To aggregate values, we'll write a simple application which runs on a  server or a Node.js PaaS and automatically aggregates our data. To make  things easier to use, we'll create a simple node module first. The  module will update aggregation results when data is added or removed.  The finished module will look like this.

module.exports = function (opts) {
  resetResults(function () {
    opts.rawDataRef.on('child_added', function (snap) {
      var data = snap.val();
      var groupRef = getGroupRef(data);
      groupRef.child('count').transaction(increment);
      opts.fields.forEach(function (field) {
        var value = data[field] || 0;
        var totalRef = groupRef.child(field);
        totalRef.transaction(function (total) {
          return total + value;
        });
      });
    });

    opts.rawDataRef.on('child_removed', function (snap) {
      var data = snap.val();
      var groupRef = getGroupRef(data);
      groupRef.child('count').transaction(decrement);
      opts.fields.forEach(function (field) {
        var value = data[field] || 0;
        var totalRef = groupRef.child(field);
        totalRef.transaction(function (total) {
          return total - value;
        });
      });
    });
  })

  function getGroupRef (data) {
    var group = opts.groupFunction(data);
    return opts.resultsRef.child(group);
  }

  function resetResults (callback) {
    opts.resultsRef.set({}, callback);
  }

  function increment (value) {
    return value + 1;
  }

  function decrement (value) {
    return value - 1;
  }
}

It's not efficient to aggregate all data whenever something changes.  For our luck, Firebase gives us 2 important events child_added and  child_removed. This way, we can make the aggregation work almost  realtime and also reduce response time, data transfer and Firebase API  usage.

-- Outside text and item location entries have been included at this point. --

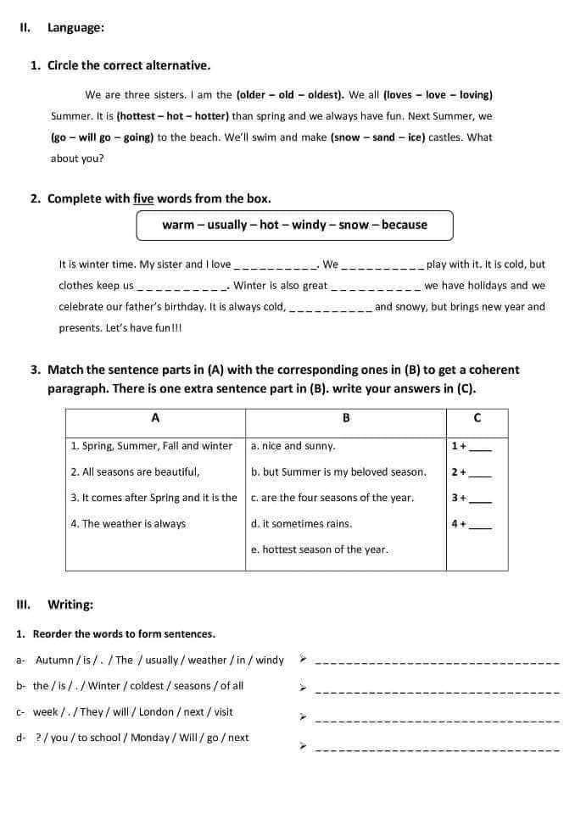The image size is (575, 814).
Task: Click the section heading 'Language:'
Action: pyautogui.click(x=75, y=27)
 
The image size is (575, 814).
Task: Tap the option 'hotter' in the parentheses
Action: pyautogui.click(x=210, y=116)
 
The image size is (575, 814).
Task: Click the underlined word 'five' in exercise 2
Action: pyautogui.click(x=143, y=198)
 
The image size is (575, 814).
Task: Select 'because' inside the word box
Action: pyautogui.click(x=405, y=225)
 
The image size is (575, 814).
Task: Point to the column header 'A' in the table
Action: pyautogui.click(x=155, y=418)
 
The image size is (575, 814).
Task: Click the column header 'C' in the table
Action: pyautogui.click(x=477, y=418)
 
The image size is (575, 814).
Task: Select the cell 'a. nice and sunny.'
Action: pyautogui.click(x=293, y=446)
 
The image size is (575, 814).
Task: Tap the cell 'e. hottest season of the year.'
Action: pyautogui.click(x=320, y=549)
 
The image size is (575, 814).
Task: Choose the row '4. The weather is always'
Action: pyautogui.click(x=128, y=524)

First thing we need to do is reset data at resultsRef and listen to  child_added and child_removed events. If we check the child_added event,  first it updates the count and then finds the total for each field  given by the user and finally it updates the resultsRef.

Whenever we need to aggregate some data, we can require this module  and use it. Here's an example which aggregates 2 fields and uses another  field to group them.

var Firebase = require('firebase');
var FirebaseAggregator = require('./aggregator');
var rootUrl = 'https://aggregation-tutorial.firebaseio.com/';
var rootRef = new Firebase(rootUrl);
var rawDataRef = rootRef.child('rawData');
var resultsRef = rootRef.child('results');

FirebaseAggregator({
  rawDataRef: rawDataRef,
  resultsRef: resultsRef,
  fields: ['valueA', 'valueB'],
  groupFunction: function (row) {
    return row.group;
  }
});

The best thing about this approach is that we can run aggregation on  aggregated values. We can even have multiple levels (e.g. daily,  monthly, yearly) of aggregation. To test this out, create a Firebase  account and deploying the aggregation app on your own server or  someplace like Heroku.